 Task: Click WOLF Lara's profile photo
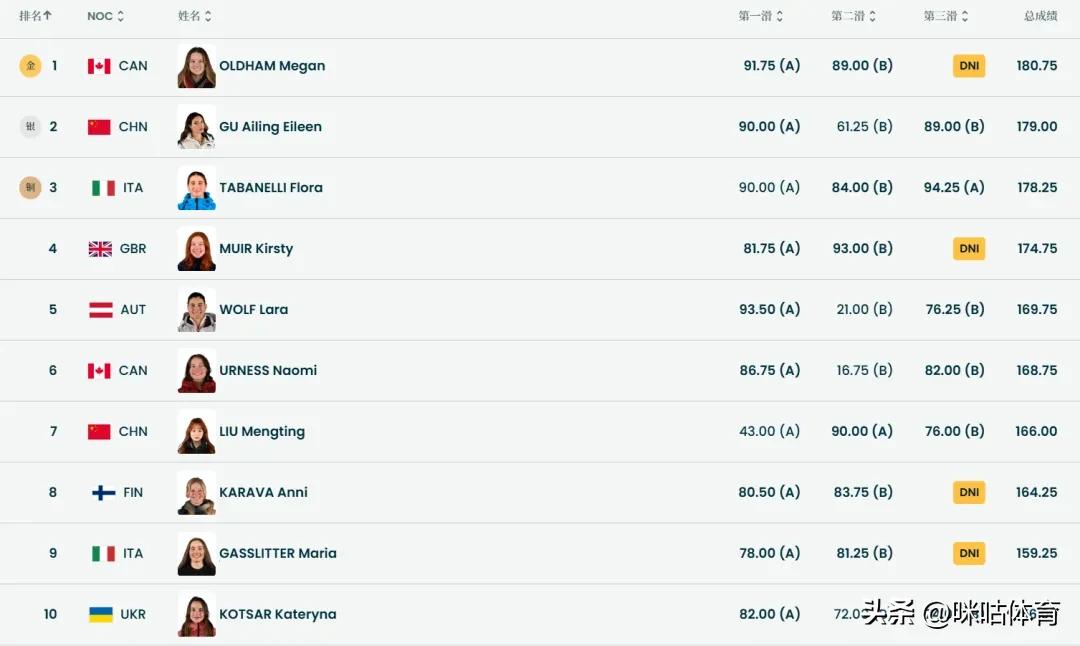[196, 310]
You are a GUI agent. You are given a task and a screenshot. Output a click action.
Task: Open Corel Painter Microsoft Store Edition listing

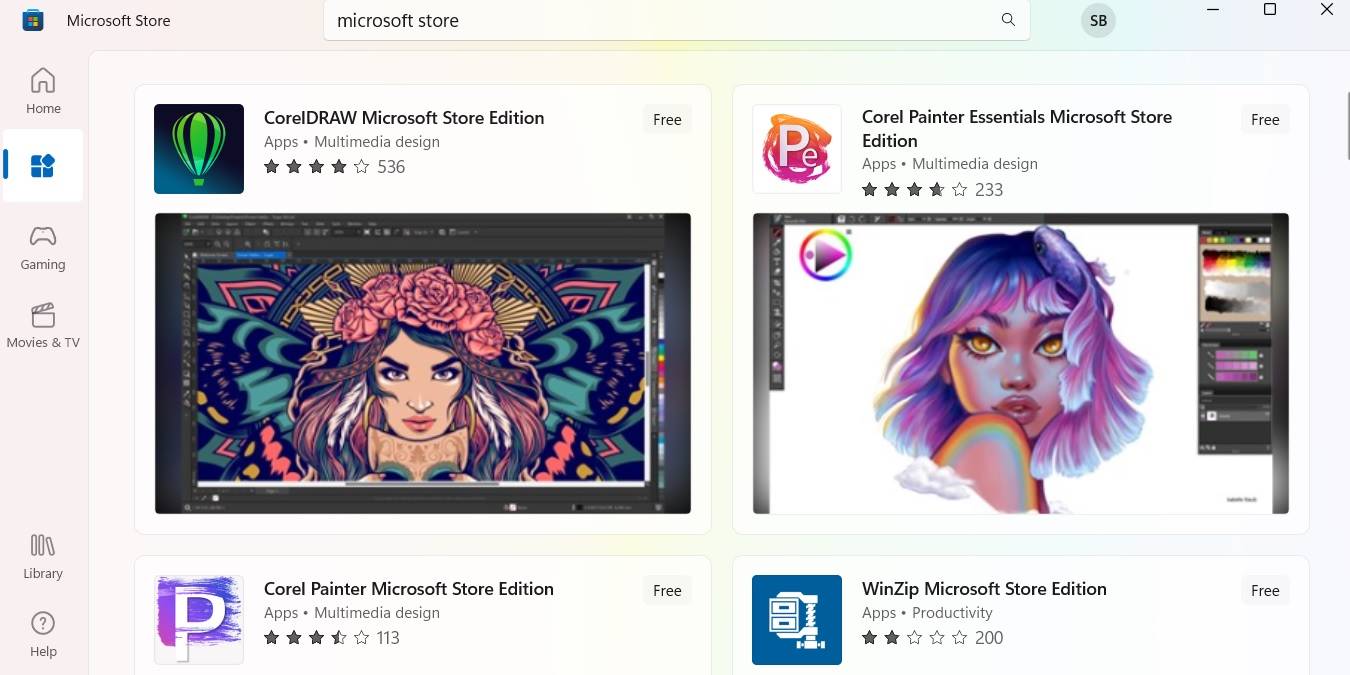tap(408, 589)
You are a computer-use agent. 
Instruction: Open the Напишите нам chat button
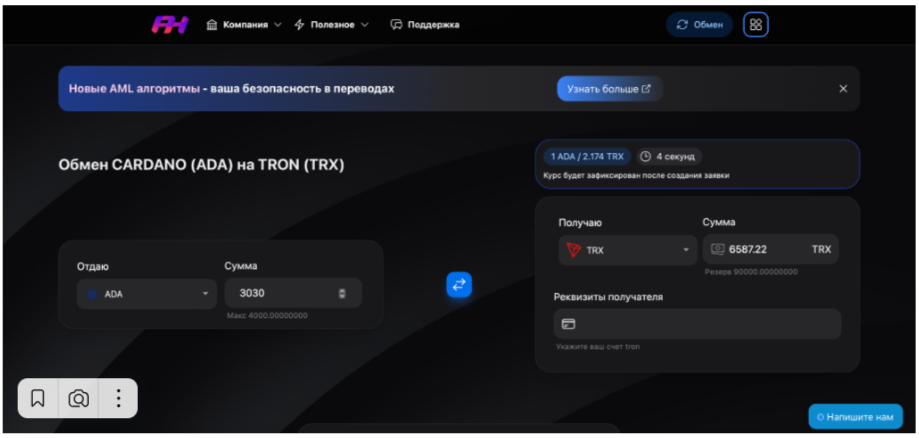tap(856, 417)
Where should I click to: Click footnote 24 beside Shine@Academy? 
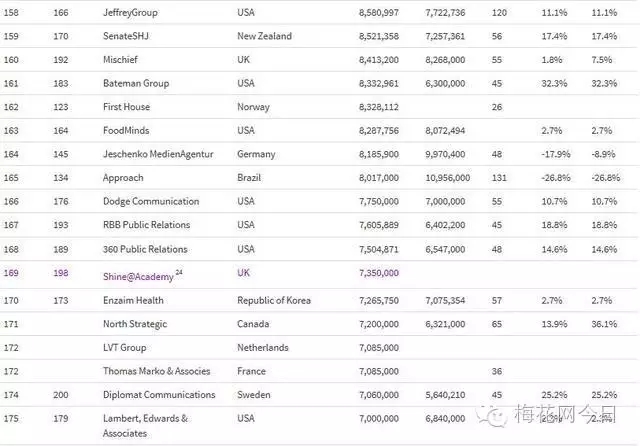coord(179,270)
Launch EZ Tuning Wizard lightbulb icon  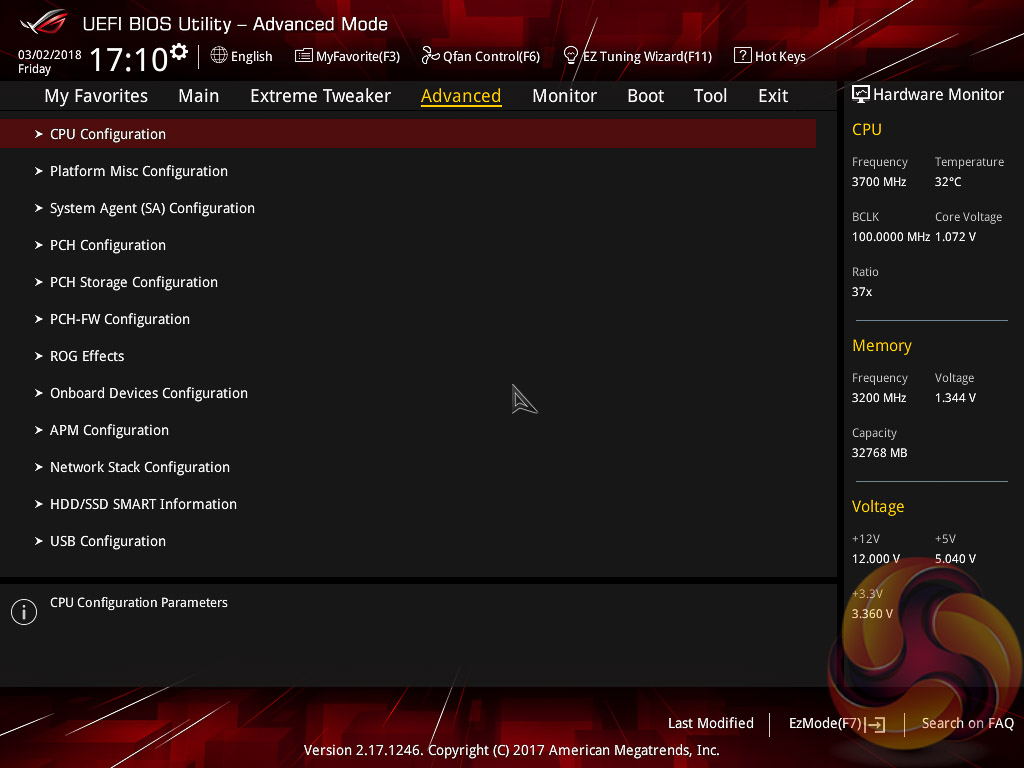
---
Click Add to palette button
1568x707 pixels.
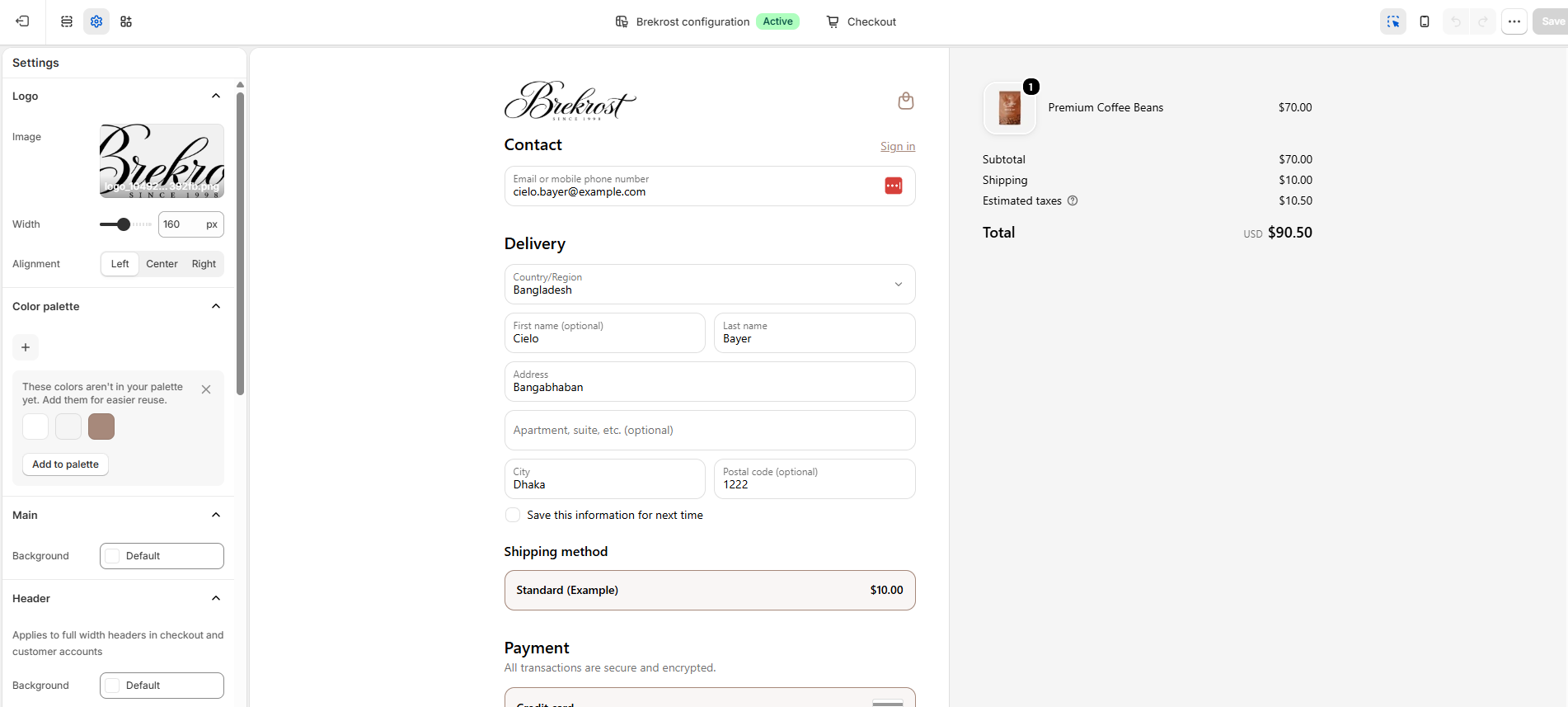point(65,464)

What you have to do:
Would you set down only the lines above from the line with "Where should I" to the line with "Launch EZ Tuning Wizard lightbulb icon", both included, exactly as they stand and without the pictures?

Task result:
Where should I click to: Click footnote 24 beside Shine@Academy? 
coord(179,270)
Launch EZ Tuning Wizard lightbulb icon  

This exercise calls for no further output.